Problem to work on:
Without any of the pictures, set down the data below exactly.

Records excerpted from a collection:
▽

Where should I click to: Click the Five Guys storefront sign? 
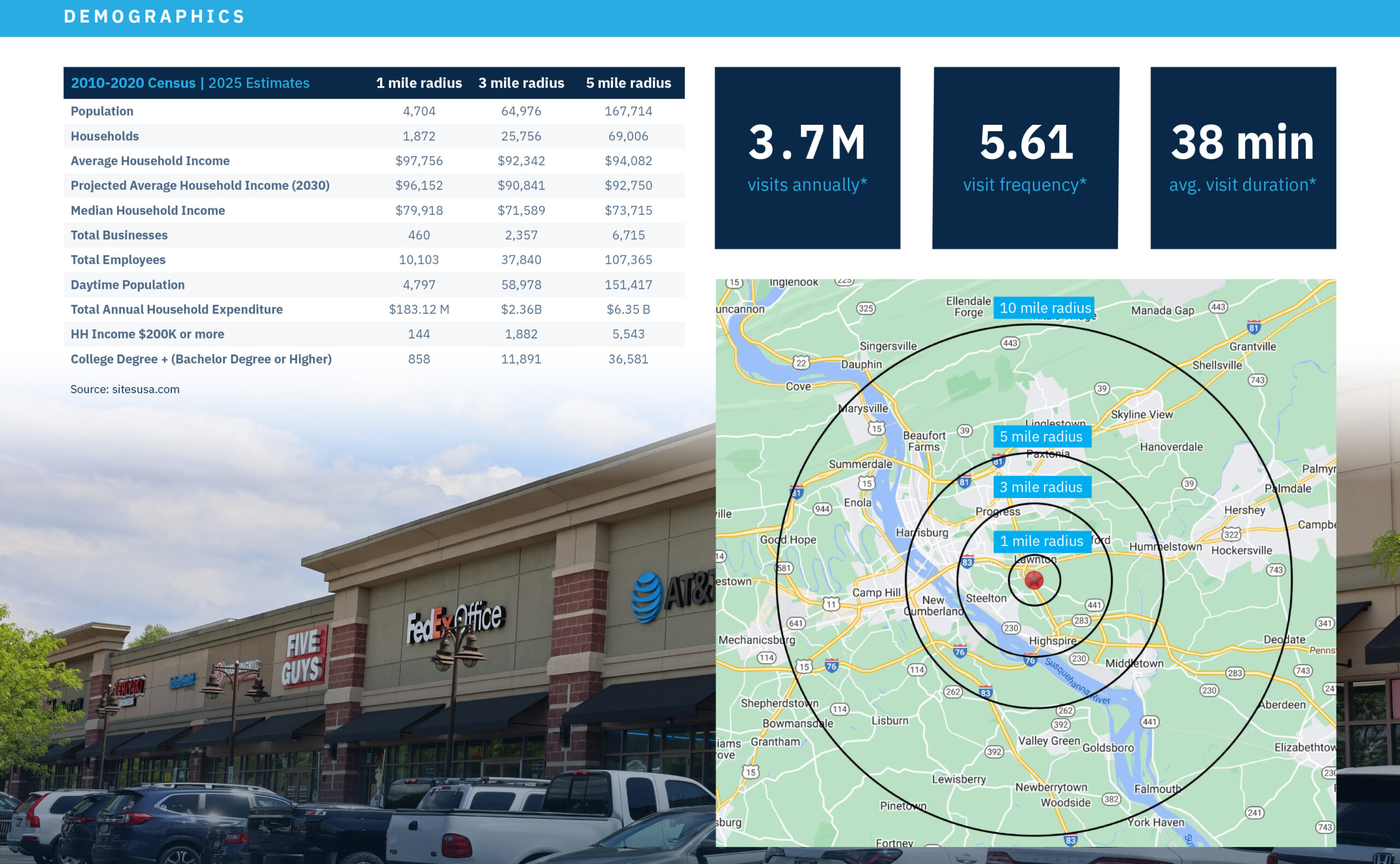[x=303, y=657]
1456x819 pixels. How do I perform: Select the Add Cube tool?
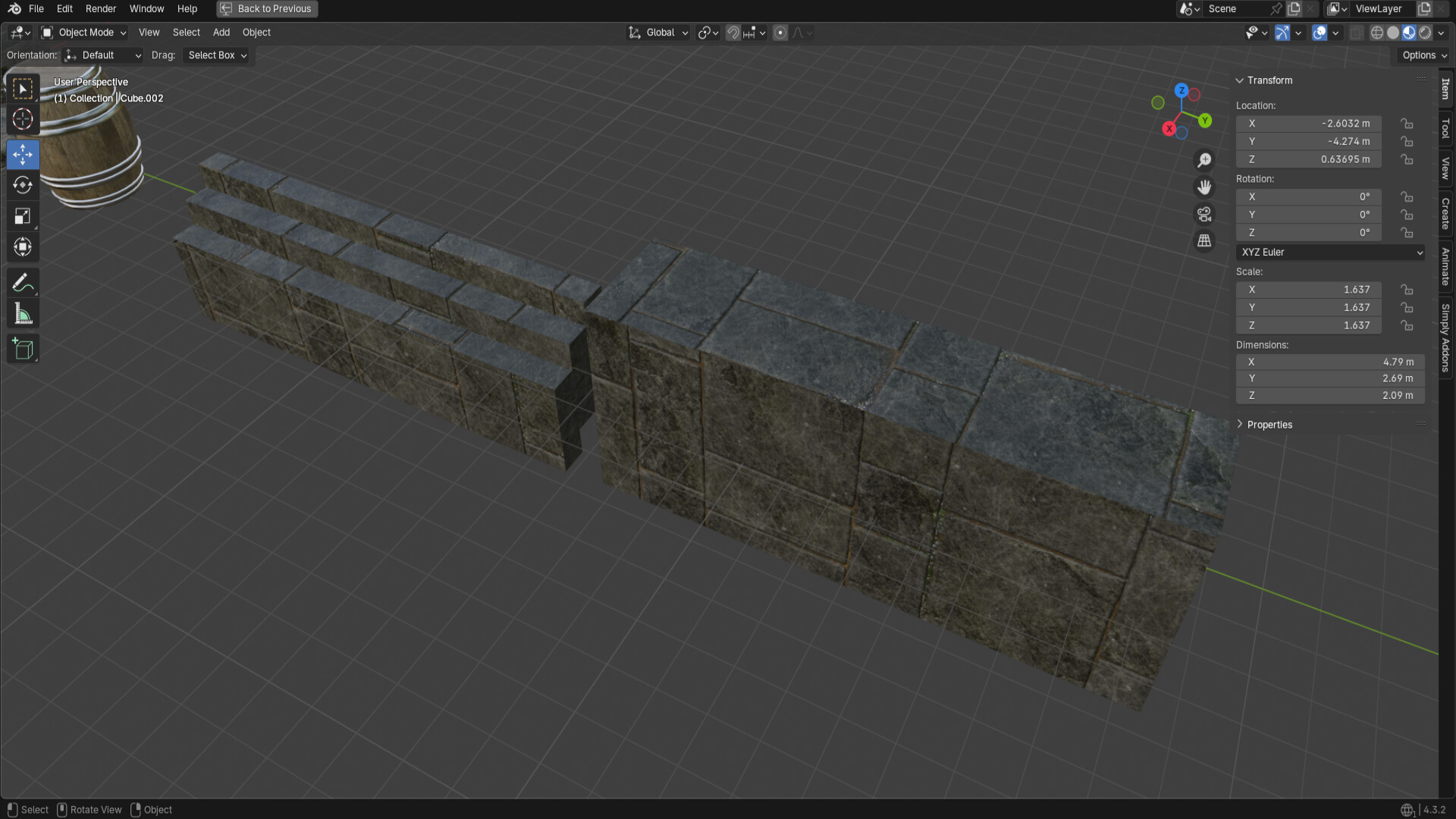click(x=23, y=349)
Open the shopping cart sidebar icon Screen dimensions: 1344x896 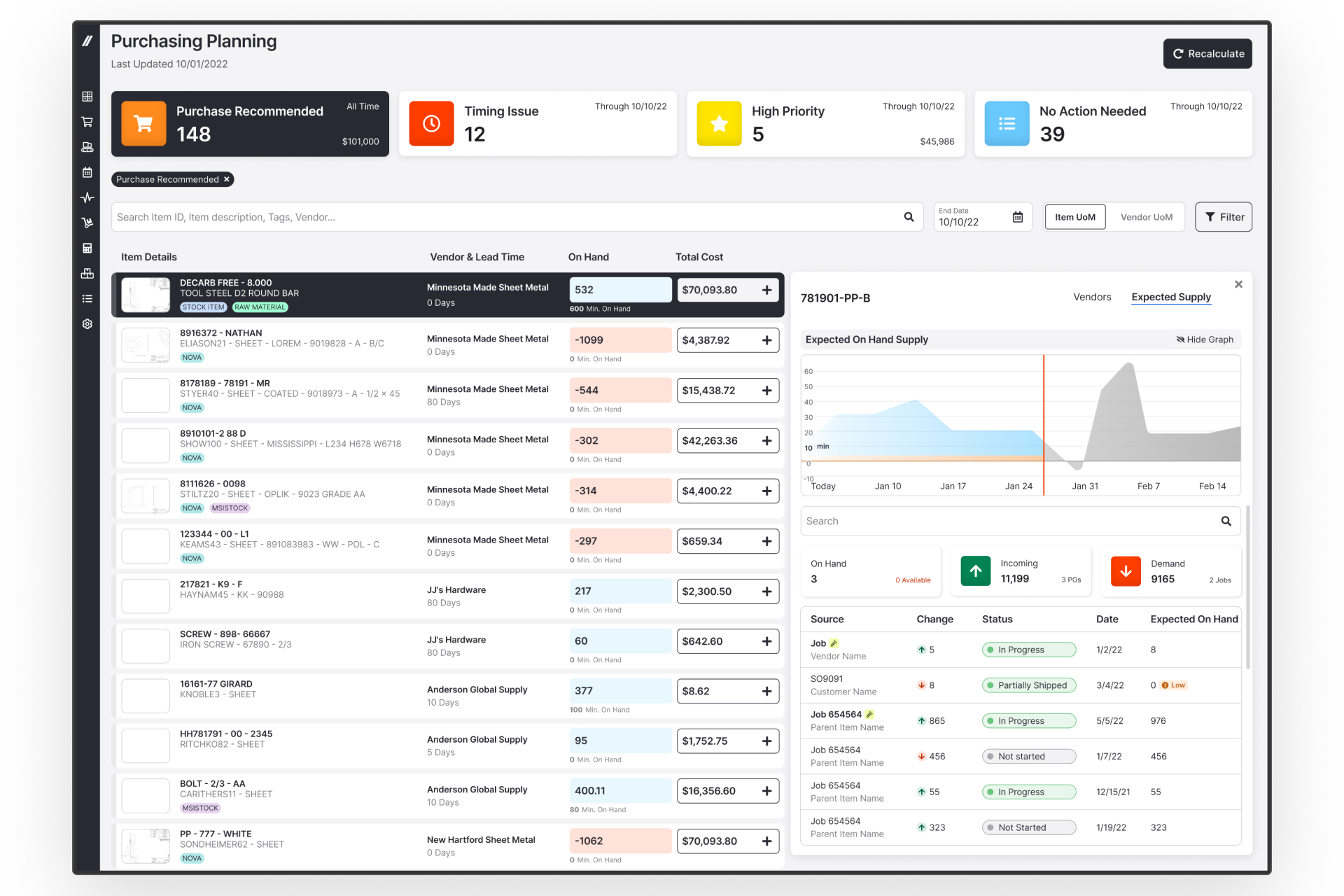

△

Your solution:
Where should I click to: Click the Five Guys storefront sign? 
[x=303, y=657]
1456x819 pixels. How do I perform: Select the Add Cube tool?
click(x=23, y=349)
Open the shopping cart sidebar icon Screen dimensions: 1344x896 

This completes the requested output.